Coronavirus, F. Sala: in Lombardia spostamenti al 43%

Fcz

Milano, 20 mar. (askanews) - In Lombardia la percentuale delle persone che si spostano è risultata pari "anche oggi" al 42-43% rispetto ai livelli di mobilità registrati "in un giorno normale" sul territorio regionale. Lo ha detto il vicepresidente della Regione Lombardia, Fabrizio Sala, parlando in collegamento con SkyTg24 dei risultati delle analisi sulla mobilità in Lombardia effettuata attraverso un monitoraggio anonimo degli spostamenti dei dispositivi di telefonia mobile.

Sul fronte della fascia oraria, il numero due della giunta Fontana ha chiarito che picchi "molto importanti" sonno stati registrati "alle 18 e alle 19, seguono le 12 e le 13". Segno, ha precisato, che "in questi orari la gente si sposta di più". E' chiaro, ha detto ancora Fabrizio Sala, "che gran parte del dato è dovuto alle attività produttive e professionali". Spetta comunque al governo valutare se predisporre o meno misure ancora più restrittive per limitare la diffusione del Coronavirus: "Ieri sera c'è stata una telefonata tra il presidente Fontana e il presidente del Consiglio Conte, dove sono state spiegate le manovre che abbiamo chiesto. La Lombardia si trova in una condizione un po' differente rispetto alle altre regioni, ma le misure servono per tutti".

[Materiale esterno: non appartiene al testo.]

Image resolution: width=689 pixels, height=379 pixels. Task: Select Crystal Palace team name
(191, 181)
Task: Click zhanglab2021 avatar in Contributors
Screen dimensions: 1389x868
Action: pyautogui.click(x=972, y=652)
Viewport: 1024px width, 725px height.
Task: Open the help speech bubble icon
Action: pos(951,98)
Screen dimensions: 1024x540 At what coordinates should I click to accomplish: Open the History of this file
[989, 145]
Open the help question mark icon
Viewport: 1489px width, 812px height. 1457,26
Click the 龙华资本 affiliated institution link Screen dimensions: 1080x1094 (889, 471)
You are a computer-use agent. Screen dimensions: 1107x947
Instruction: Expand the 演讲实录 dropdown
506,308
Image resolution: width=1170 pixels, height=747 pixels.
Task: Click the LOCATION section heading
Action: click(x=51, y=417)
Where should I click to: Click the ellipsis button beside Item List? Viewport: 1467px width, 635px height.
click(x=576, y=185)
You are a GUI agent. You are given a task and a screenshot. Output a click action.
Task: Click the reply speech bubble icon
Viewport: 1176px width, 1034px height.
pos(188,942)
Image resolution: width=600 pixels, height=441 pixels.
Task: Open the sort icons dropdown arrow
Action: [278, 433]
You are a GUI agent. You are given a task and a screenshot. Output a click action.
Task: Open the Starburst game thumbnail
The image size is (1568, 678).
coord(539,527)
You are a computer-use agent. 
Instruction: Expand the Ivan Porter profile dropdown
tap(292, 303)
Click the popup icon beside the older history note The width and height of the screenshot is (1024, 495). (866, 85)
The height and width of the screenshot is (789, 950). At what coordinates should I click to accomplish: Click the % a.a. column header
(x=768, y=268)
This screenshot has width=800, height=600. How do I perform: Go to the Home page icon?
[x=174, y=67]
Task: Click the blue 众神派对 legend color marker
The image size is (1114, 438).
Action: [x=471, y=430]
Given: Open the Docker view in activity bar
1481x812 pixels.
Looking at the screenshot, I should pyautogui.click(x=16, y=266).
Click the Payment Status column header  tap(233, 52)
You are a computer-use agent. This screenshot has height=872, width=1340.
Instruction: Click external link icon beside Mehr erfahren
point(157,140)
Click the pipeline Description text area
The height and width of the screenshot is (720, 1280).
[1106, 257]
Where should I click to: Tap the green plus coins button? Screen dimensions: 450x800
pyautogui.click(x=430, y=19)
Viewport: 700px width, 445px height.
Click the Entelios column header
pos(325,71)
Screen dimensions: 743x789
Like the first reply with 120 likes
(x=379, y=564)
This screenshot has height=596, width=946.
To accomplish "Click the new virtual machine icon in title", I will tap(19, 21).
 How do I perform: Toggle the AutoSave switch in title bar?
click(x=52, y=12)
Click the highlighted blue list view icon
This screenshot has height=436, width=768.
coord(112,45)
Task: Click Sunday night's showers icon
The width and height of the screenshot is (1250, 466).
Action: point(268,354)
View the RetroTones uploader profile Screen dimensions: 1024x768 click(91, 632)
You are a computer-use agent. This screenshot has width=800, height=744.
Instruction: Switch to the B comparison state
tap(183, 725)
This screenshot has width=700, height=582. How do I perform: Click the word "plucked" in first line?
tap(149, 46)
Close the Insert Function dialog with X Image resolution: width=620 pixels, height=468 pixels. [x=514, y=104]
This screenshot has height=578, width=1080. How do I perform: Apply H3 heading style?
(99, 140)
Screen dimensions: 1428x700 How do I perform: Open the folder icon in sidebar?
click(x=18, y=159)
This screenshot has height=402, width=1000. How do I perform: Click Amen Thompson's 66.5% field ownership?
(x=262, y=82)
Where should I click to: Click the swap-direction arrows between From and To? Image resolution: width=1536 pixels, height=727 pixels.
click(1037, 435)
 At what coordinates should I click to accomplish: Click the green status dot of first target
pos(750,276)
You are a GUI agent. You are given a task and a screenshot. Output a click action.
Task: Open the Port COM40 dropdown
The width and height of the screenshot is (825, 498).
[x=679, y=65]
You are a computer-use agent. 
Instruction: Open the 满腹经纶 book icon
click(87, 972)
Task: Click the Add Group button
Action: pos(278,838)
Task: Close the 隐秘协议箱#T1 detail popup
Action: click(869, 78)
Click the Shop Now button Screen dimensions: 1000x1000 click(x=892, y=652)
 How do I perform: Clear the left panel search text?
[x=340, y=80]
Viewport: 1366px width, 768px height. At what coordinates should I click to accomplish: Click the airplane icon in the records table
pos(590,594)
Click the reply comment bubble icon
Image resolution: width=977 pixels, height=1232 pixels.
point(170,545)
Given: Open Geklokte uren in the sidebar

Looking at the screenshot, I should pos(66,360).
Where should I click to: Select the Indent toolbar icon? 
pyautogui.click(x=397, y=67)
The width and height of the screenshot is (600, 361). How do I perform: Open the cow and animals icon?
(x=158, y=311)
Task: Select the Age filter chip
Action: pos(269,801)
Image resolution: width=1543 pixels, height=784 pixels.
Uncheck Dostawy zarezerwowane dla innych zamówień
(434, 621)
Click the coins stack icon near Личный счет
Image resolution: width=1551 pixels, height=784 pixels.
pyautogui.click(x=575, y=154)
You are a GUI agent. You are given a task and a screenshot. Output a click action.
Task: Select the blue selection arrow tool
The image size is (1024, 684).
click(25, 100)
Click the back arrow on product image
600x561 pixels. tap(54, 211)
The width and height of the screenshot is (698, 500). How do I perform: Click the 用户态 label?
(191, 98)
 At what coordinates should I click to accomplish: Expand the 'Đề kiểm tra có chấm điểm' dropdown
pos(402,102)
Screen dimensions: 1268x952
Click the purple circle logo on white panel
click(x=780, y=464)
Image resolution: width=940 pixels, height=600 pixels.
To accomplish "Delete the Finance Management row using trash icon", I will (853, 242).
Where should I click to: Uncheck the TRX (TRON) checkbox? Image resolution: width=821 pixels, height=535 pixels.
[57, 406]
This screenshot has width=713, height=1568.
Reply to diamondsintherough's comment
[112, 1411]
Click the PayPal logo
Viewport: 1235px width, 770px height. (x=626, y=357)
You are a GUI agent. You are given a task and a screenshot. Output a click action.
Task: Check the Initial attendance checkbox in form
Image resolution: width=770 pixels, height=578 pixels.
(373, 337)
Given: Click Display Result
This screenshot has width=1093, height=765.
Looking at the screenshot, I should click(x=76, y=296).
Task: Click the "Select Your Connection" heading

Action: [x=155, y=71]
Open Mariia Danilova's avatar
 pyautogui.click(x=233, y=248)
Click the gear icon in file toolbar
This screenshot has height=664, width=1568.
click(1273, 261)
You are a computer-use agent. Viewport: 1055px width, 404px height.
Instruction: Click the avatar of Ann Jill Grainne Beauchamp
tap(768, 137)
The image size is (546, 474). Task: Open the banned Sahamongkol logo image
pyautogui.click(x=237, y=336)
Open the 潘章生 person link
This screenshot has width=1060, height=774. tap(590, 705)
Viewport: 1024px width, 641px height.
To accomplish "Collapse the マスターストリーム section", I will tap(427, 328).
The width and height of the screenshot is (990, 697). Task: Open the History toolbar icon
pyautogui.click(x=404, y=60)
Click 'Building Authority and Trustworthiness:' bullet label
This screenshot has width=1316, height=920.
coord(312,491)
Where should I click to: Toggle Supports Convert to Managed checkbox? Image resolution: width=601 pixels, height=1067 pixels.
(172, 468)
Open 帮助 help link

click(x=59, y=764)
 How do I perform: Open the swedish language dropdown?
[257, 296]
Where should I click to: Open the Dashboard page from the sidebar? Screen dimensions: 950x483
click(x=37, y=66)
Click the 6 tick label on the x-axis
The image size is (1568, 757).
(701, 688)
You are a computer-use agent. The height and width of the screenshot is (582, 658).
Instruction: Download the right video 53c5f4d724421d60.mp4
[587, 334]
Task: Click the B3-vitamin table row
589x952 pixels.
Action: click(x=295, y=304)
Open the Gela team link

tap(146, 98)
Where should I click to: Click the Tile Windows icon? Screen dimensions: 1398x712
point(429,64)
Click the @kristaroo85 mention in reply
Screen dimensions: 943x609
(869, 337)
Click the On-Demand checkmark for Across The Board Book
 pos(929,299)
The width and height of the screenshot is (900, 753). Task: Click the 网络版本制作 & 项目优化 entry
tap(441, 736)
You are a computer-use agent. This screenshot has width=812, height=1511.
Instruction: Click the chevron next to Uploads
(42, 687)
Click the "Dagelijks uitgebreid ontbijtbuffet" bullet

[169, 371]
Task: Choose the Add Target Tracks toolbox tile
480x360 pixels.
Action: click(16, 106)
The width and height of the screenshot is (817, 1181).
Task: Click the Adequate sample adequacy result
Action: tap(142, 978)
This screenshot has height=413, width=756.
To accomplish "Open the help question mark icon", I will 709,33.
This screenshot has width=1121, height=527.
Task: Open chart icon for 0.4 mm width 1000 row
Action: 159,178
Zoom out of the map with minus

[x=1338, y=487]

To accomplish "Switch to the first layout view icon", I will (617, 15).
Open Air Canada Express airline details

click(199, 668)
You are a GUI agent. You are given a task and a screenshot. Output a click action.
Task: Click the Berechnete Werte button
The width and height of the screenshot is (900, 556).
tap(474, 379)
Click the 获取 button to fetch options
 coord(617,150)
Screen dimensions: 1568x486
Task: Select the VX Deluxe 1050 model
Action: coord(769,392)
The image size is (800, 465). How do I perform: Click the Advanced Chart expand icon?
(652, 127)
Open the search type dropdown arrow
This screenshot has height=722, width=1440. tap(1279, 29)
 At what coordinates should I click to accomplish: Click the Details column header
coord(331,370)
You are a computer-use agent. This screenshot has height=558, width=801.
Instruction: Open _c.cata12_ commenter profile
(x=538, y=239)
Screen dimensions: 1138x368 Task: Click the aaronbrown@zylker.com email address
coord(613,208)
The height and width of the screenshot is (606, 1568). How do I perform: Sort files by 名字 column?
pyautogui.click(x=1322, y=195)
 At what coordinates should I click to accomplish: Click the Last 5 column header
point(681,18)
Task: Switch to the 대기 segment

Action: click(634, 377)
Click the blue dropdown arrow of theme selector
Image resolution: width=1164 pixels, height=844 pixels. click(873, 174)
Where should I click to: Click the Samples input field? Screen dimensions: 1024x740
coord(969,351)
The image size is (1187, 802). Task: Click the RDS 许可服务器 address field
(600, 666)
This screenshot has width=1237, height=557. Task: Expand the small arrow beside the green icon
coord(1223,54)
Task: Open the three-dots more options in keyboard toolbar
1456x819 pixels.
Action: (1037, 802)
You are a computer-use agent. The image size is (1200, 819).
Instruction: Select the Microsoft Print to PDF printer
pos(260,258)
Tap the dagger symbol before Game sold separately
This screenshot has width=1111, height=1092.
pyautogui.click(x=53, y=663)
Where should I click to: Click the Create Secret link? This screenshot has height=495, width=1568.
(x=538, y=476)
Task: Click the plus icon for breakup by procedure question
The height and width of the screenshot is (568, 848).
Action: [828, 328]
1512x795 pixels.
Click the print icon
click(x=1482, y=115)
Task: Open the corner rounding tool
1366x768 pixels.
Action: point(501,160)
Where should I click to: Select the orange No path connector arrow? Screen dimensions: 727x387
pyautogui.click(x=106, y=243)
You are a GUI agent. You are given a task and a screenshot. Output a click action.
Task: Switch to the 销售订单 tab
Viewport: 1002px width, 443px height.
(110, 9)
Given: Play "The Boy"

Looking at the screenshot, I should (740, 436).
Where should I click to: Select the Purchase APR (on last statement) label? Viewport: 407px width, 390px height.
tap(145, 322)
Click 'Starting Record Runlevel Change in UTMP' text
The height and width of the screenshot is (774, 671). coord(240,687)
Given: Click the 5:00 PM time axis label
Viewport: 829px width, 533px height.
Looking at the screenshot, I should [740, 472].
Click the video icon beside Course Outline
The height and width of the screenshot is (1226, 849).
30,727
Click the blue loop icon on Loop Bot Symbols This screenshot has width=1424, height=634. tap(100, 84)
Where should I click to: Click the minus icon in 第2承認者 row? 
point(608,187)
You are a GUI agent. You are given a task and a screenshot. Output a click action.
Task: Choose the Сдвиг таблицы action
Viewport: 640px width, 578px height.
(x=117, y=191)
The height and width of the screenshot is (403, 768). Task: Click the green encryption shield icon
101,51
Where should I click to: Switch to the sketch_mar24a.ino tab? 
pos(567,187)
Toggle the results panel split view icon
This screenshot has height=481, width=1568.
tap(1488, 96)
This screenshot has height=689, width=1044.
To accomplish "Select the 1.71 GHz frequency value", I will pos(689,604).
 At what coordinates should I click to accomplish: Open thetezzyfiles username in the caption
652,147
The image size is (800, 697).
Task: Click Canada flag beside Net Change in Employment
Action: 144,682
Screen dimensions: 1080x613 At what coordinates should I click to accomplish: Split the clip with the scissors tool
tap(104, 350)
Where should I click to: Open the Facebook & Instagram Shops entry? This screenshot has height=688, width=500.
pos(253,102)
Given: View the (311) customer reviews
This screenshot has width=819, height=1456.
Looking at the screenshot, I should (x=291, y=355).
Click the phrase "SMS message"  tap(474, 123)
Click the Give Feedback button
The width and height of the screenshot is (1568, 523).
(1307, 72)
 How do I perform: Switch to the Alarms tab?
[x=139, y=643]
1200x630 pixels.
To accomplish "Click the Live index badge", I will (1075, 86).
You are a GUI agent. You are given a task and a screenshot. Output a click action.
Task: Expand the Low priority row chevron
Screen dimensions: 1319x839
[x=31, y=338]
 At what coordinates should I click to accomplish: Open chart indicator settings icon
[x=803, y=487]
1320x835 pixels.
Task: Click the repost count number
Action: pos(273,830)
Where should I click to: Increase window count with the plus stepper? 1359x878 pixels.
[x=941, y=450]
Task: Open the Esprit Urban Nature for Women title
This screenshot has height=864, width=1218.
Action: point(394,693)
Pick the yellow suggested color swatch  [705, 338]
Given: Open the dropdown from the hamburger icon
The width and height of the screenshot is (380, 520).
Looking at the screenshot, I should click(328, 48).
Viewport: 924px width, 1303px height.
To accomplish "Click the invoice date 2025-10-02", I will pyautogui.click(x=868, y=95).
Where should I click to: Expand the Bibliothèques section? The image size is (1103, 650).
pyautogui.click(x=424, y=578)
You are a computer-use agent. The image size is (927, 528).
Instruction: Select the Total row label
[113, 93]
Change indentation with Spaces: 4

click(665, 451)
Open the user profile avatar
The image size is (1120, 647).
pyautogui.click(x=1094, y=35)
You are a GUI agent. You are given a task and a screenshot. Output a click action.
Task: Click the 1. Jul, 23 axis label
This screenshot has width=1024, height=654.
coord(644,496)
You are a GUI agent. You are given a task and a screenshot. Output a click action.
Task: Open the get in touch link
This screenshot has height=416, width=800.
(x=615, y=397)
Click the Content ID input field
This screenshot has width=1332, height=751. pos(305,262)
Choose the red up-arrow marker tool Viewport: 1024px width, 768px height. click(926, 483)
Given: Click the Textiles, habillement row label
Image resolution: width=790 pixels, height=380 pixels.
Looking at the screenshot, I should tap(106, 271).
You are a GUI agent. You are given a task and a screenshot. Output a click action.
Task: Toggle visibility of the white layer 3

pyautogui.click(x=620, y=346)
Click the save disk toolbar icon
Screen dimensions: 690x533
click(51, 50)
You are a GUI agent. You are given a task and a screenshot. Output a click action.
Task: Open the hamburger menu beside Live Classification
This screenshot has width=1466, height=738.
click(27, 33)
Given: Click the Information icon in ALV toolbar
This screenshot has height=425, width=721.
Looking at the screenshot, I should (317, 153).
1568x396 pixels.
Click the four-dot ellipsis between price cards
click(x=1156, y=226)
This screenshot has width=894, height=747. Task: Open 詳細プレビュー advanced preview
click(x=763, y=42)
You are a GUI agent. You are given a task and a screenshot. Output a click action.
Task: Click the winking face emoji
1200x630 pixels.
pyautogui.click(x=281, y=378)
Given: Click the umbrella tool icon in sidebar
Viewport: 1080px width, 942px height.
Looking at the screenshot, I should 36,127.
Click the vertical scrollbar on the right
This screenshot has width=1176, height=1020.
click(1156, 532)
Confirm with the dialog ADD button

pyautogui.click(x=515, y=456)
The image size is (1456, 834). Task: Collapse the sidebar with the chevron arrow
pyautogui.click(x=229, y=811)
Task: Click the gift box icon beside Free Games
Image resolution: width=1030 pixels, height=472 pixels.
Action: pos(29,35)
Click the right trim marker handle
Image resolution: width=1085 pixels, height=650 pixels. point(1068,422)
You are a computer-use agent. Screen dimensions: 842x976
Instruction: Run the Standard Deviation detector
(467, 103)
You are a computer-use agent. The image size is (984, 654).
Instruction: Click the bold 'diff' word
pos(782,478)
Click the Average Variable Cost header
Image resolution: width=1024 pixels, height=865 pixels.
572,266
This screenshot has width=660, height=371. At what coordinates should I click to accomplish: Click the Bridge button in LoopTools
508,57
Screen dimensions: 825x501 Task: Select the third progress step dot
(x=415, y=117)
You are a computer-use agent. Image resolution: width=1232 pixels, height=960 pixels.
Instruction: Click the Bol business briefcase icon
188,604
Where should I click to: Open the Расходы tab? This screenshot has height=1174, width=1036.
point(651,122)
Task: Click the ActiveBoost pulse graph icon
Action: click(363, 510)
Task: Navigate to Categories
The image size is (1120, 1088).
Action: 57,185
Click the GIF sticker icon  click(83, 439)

Oggi, ha puntualizzato ancora Fabrizio Sala, è prevista una riunione dedicata all'analisi dei dati "incrociati" sugli spostamenti effettuati in Lombardia per valutare se eventuali iniziative mirate alla limitazione dell'attività fisica all'aperto "possono avere un effetto significativo". Per il momento, ha ribadito, "aspettiamo una risposta del governo, dopodiché vedremo anche come Regione che cosa fare. Però se siamo al 43% non è solo il jogging il problema".